La plupart des bodybuilders savent que les dorsaux peuvent être divisés en au moins deux (15), mais probablement plutôt en trois (1) sections. Nous avons trouvé ces sections uniques grâce aux données EMG (15) et à la modélisation mécanique des dorsaux. Les chercheurs ont découvert trois moments internes uniques à divers angles d'épaule (1), ce qui suggère que chaque section des dorsaux pourrait jouer un rôle unique dans certaines variations d'exercice. Quoi qu’il en soit, nous entraînons toujours les dorsaux avec des exercices de traction, comme des tractions, des tractions, des rangées et toute variation de ceux-ci.
Anatomie et mécanique du développé couché
Encore une fois, je pense que la plupart des bodybuilders ont une assez bonne idée de ce qu’est le développé couché. Le développé couché est généralement utilisé pour entraîner collectivement les pectoraux, les deltoïdes et les triceps (2,16) – nos muscles de poussée. Les principales actions articulaires qui se produisent dans un développé couché sont la flexion de l'épaule, l'adduction horizontale de l'épaule et l'extension du coude. Les pectoraux et les deltoïdes antérieurs peuvent effectuer une flexion de l'épaule et une adduction horizontale avec différents degrés de moments internes pour chaque muscle dans chaque action sur toute l'amplitude de mouvement. Et les triceps étendent le coude.
Ok, alors, qu'est-ce que ça donne ? Un développé couché ressemble à peu près à l’opposé de ce que font les dorsaux. Alors, pourquoi les gens parlent-ils de l’importance des dorsaux au développé couché ?
Quelque chose semble un peu… Désactivé
L’utilisation de vos dorsaux au développé couché provient principalement de la communauté de la dynamophilie – en particulier de la dynamophilie adaptée. Pour ceux qui ne sont pas familiers avec le dynamophilie, il existe essentiellement (un peu pour simplifier) deux classes de dynamophilie – brute et équipée. La dynamophilie brute se compose simplement de genouillères (ou d'enveloppements dans certains cas), d'une ceinture et d'enveloppements de poignets (des coudières parfois aussi).
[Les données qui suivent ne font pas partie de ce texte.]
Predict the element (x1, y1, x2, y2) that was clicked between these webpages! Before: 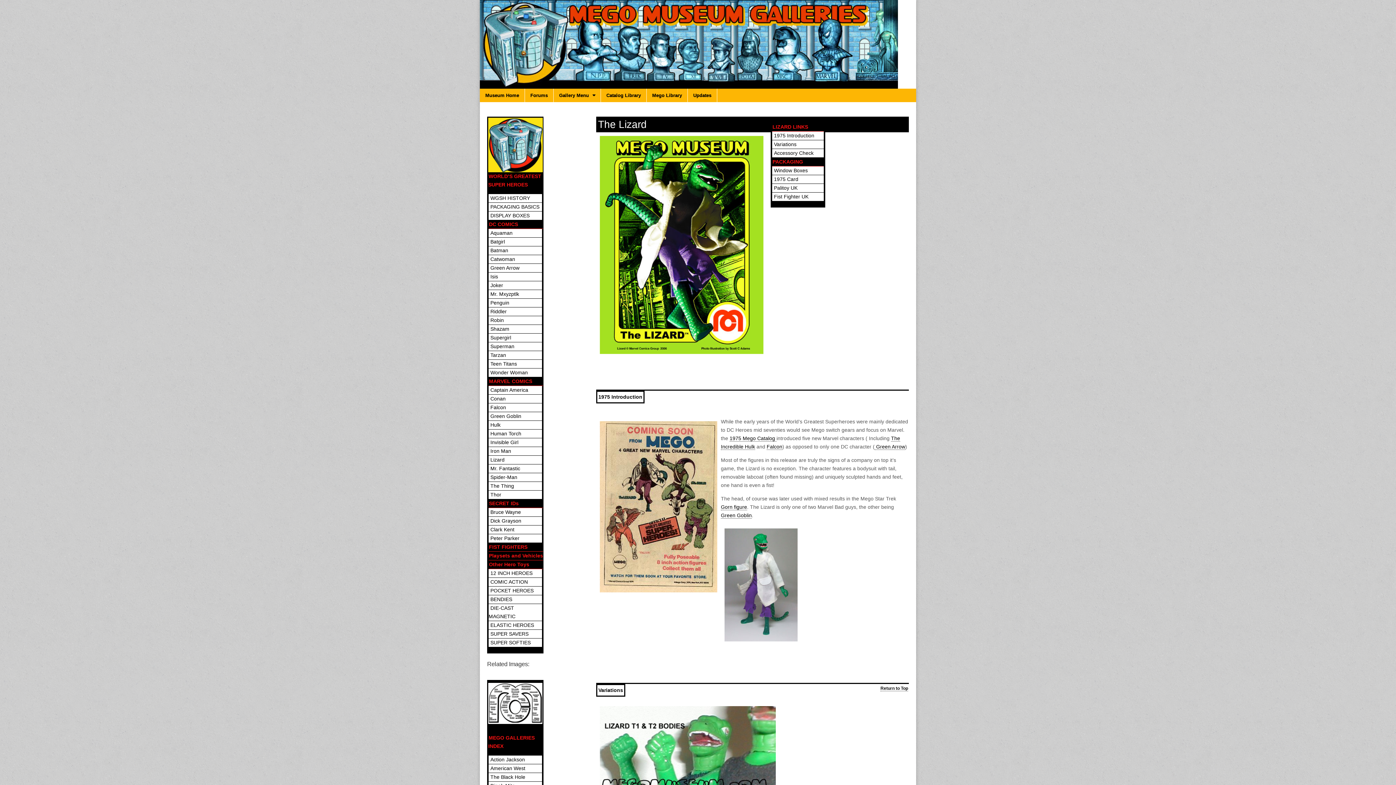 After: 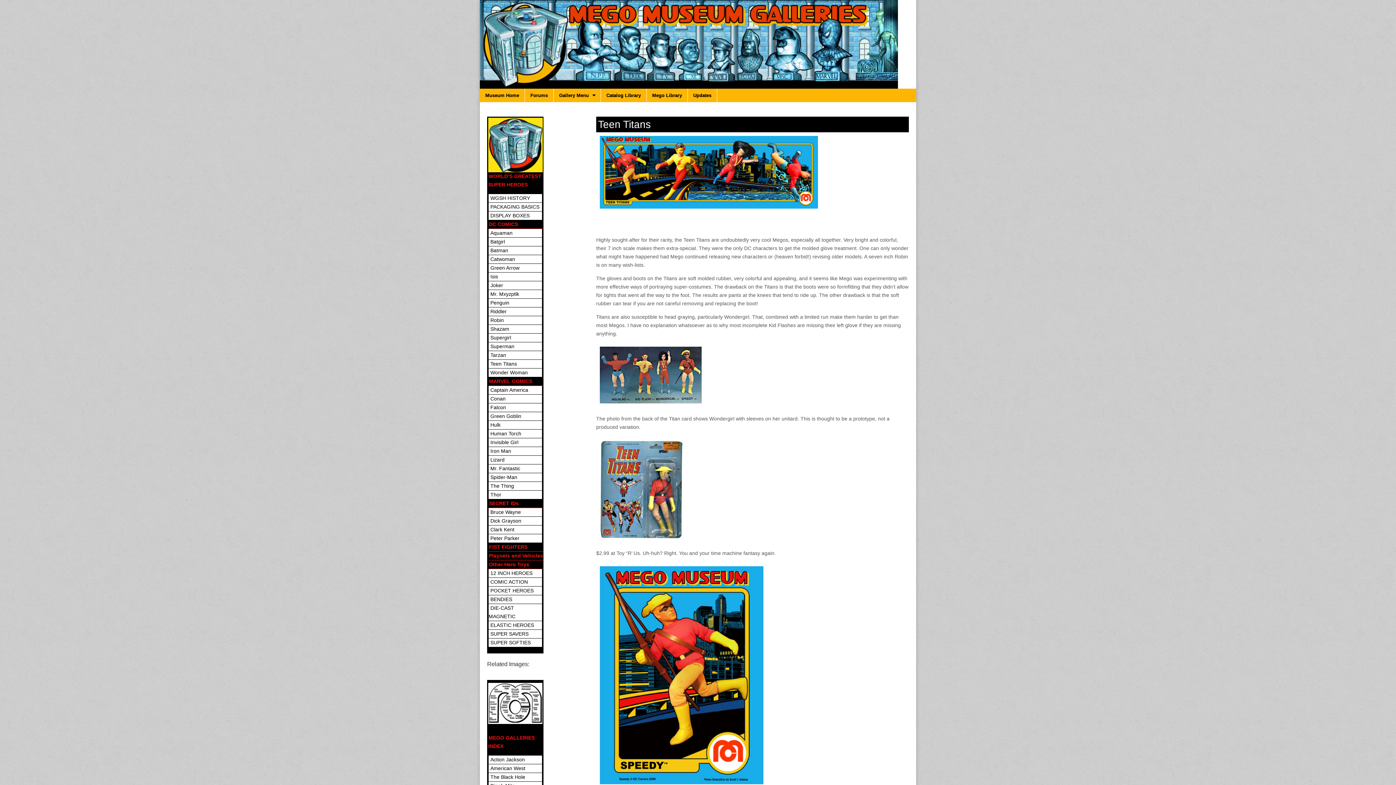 Action: bbox: (488, 360, 542, 368) label: Teen Titans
La dynamophilie équipée, en revanche, comprend tout cela, plus les combinaisons de squat, les chemises de banc et les combinaisons de soulevé de terre. Ces combinaisons/chemises sont composées de matériaux ridiculement solides et élastiques qui emmagasinent un étirement massif pendant la partie excentrique d'un ascenseur, puis rebondissent pendant la partie concentrique pour aider les haltérophiles à soulever plus de poids. C’est pourquoi nous voyons les combinaisons/chemises aider davantage dans le squat et le banc que dans le soulevé de terre – il n’y a pas beaucoup d’excentriques pour créer de la tension dans une combinaison de soulevé de terre pendant le levage, mais il existe plusieurs façons de contourner ce problème.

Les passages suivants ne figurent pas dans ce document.